=== TASK TO COMPLETE ===
Would you output the entries below only from the line containing "Sắp xếp theo (294, 207)" through the line containing "The Face Shop 360 (136, 2546)", exactly as they stand and with both ends included?

········

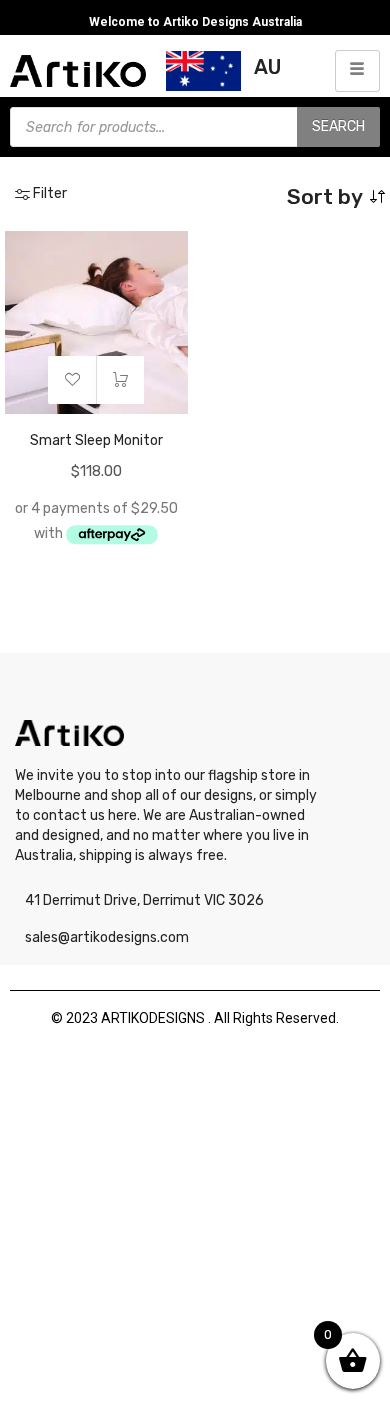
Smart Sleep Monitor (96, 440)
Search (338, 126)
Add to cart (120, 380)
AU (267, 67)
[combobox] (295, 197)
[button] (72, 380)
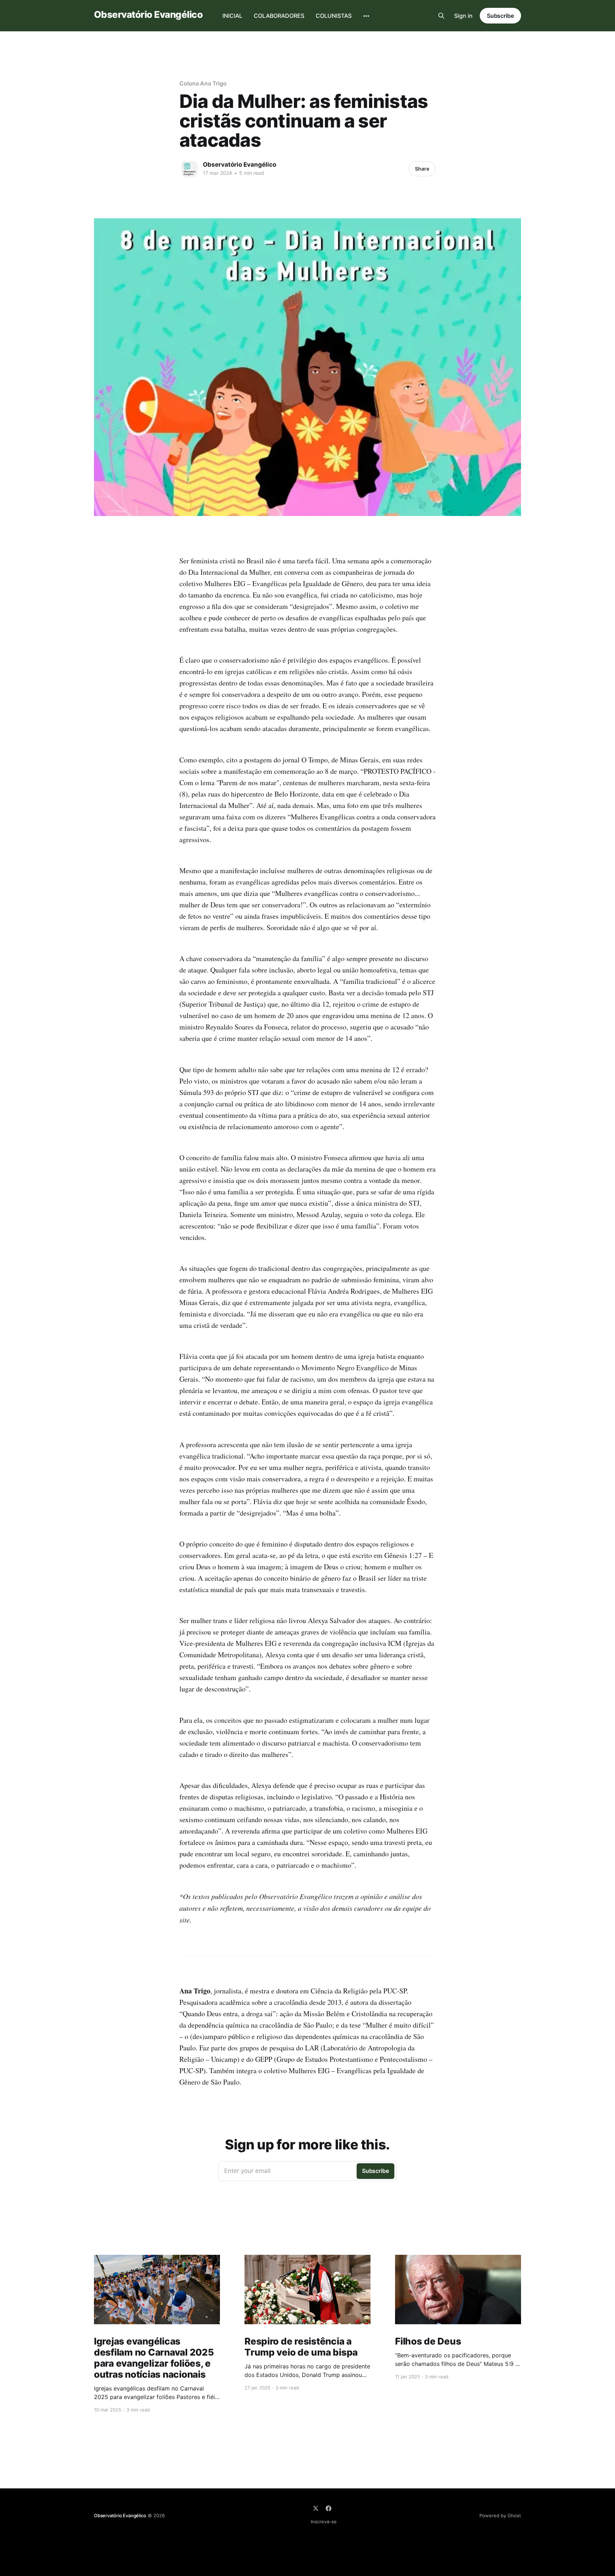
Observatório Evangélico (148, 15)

········

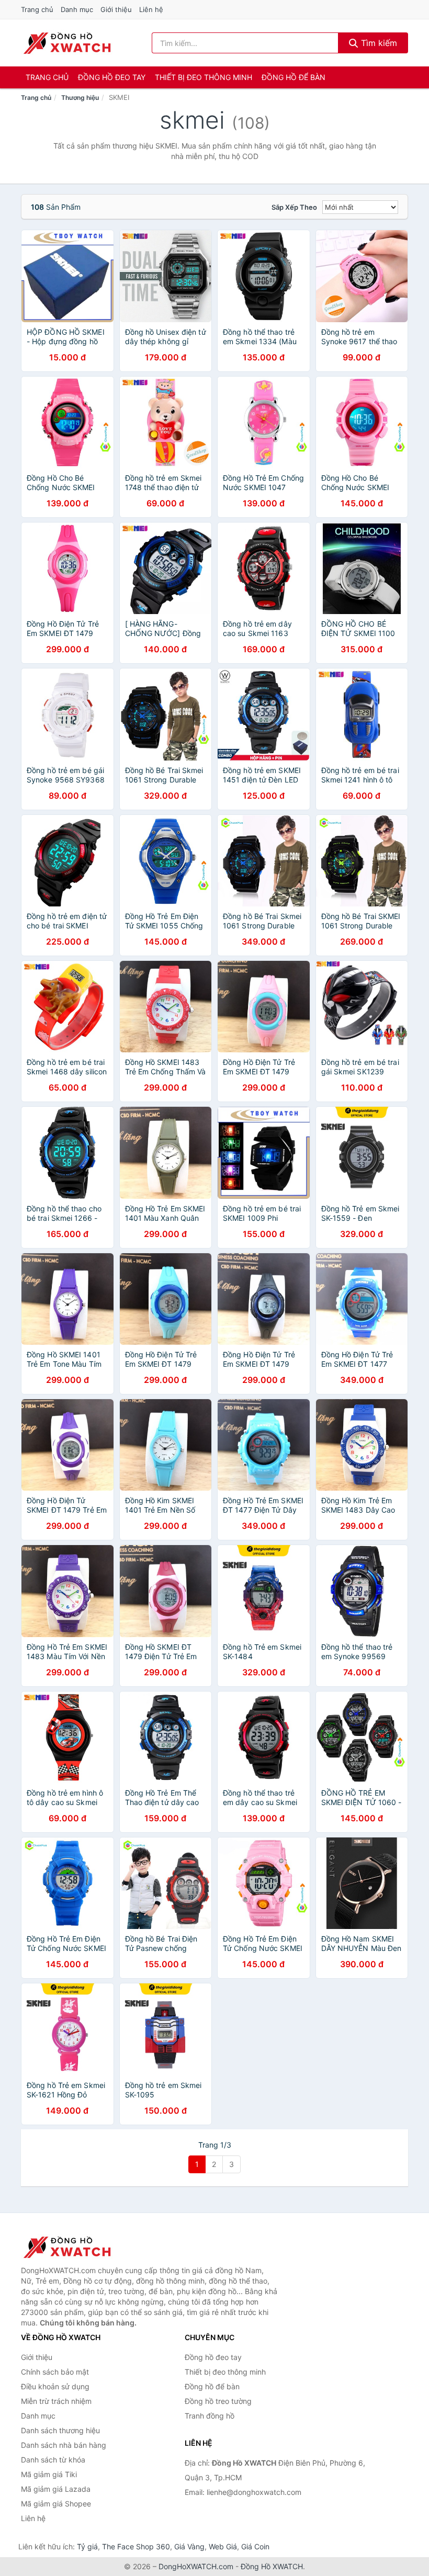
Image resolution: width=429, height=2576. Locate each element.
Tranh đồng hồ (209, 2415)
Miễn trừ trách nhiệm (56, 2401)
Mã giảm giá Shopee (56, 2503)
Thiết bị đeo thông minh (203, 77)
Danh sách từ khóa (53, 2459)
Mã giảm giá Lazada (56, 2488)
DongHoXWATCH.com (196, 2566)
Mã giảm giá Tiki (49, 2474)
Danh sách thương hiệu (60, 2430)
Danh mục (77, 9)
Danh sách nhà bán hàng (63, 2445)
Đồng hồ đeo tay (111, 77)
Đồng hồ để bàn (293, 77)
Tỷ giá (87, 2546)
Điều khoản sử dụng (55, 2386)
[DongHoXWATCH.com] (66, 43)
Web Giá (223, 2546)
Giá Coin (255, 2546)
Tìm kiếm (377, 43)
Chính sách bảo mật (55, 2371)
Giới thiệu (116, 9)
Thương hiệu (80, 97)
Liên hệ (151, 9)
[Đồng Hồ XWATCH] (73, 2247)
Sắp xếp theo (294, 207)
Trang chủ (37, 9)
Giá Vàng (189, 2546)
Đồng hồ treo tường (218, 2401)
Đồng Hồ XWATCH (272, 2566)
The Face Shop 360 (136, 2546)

········

=== RESPONSE TO THE TASK ===
Sắp xếp theo (294, 207)
Trang chủ (37, 9)
Giá Vàng (189, 2546)
Đồng hồ treo tường (218, 2401)
Đồng Hồ XWATCH (272, 2566)
The Face Shop 360 (136, 2546)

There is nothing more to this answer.